- Work to be completed: The line containing "Task: Select the Software Revision field" marks the start; extract exactly from it through the last line of the entries, and omit any pictures.

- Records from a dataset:

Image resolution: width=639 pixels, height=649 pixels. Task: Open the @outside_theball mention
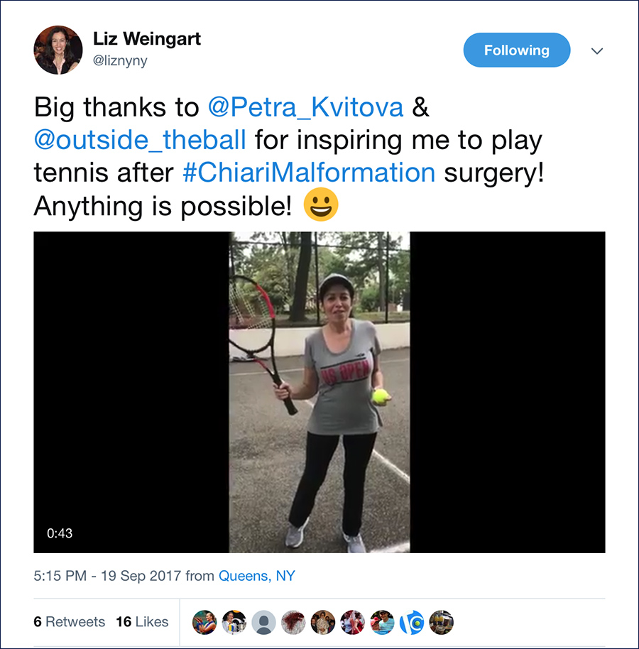click(140, 140)
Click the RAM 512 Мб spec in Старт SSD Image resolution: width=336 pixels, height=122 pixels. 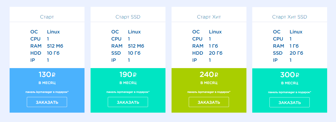128,46
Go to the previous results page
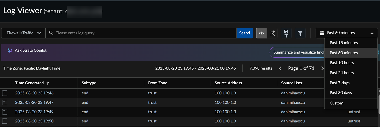This screenshot has height=127, width=380. coord(280,68)
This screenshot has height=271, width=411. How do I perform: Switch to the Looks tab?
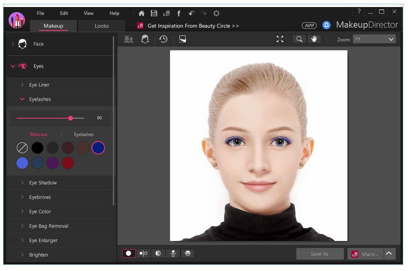(x=102, y=26)
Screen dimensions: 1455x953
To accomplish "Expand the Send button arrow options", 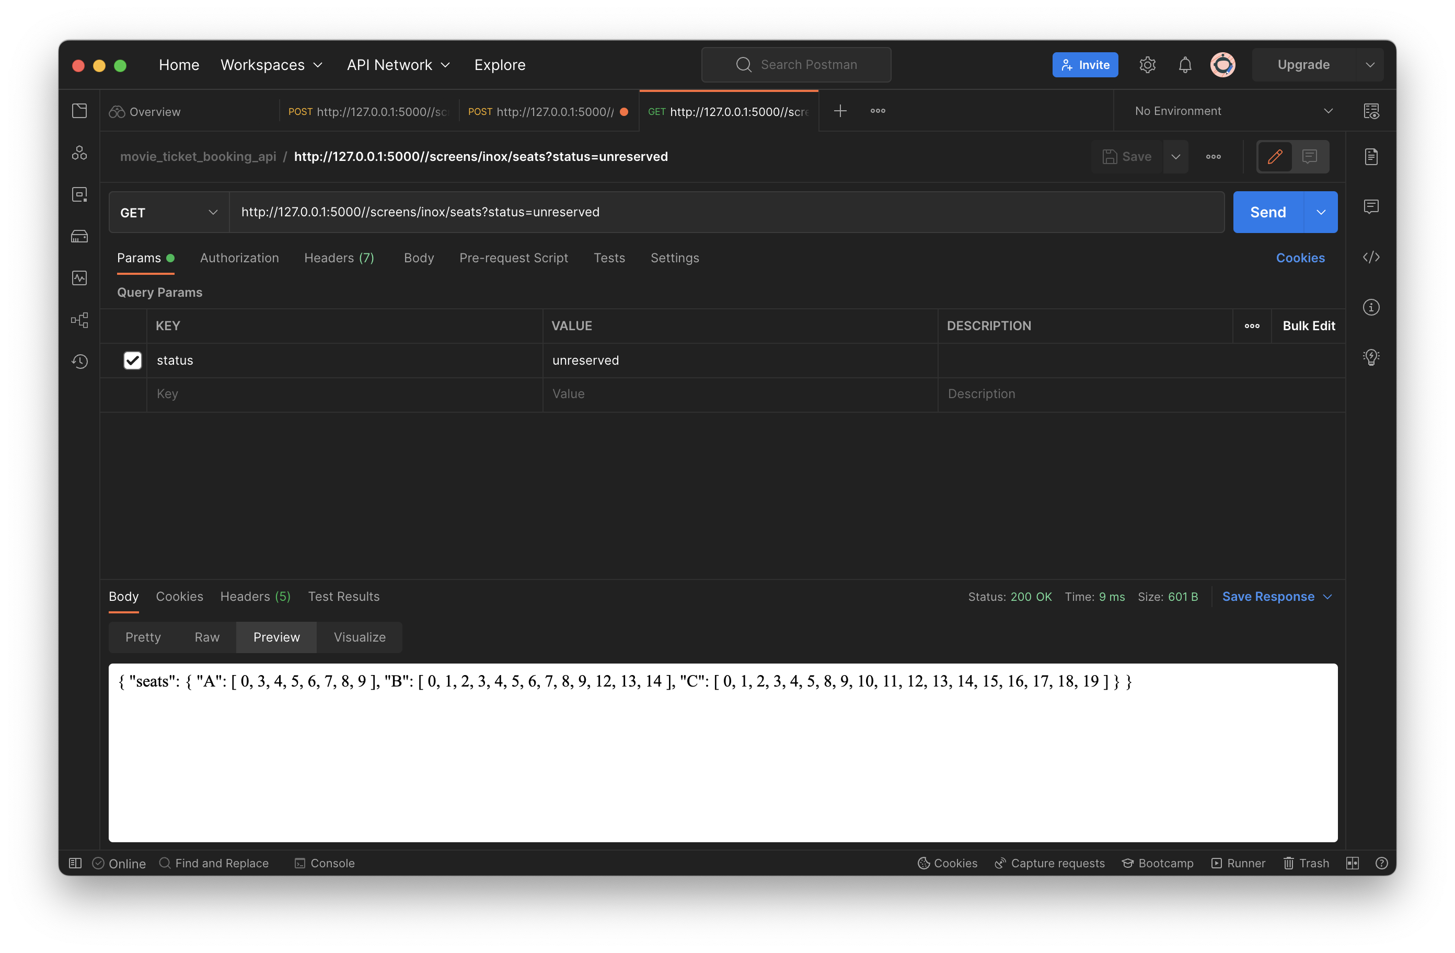I will click(1321, 212).
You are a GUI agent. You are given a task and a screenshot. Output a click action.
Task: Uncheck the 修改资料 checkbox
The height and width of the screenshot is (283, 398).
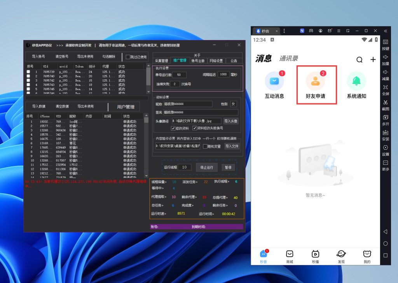click(x=173, y=128)
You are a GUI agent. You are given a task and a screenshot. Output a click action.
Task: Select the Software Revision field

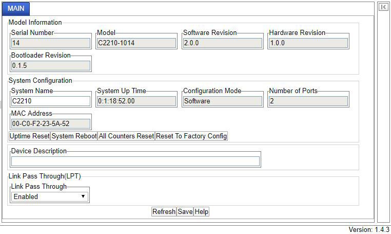point(223,43)
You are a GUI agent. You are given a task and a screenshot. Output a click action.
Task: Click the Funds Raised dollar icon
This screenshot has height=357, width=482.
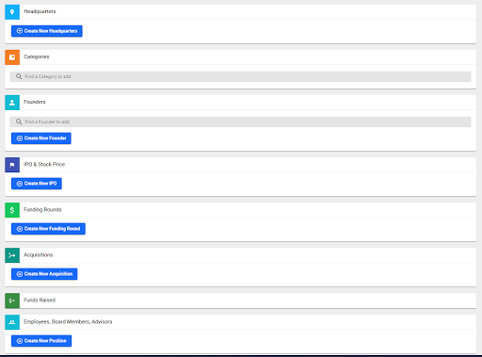tap(12, 300)
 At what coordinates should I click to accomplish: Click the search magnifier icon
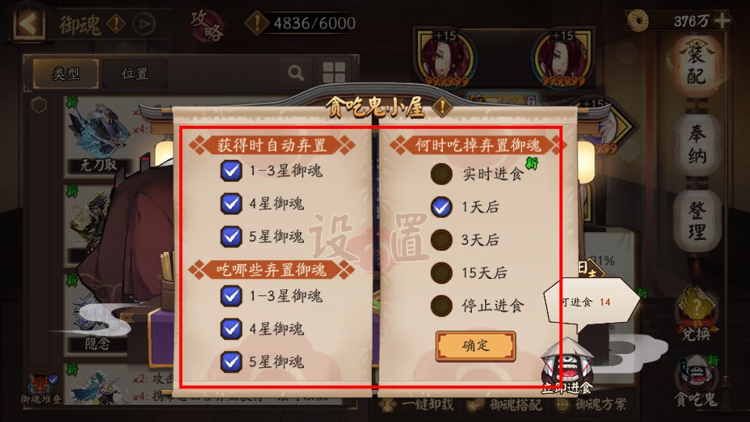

- Task response:
Task: Select the Software Revision field

point(223,43)
You are a GUI agent. You are given a task and a screenshot. Output a click action.
Task: Click the Funds Raised dollar icon
This screenshot has height=357, width=482.
tap(12, 300)
 At what coordinates should I click to accomplish: Click the search magnifier icon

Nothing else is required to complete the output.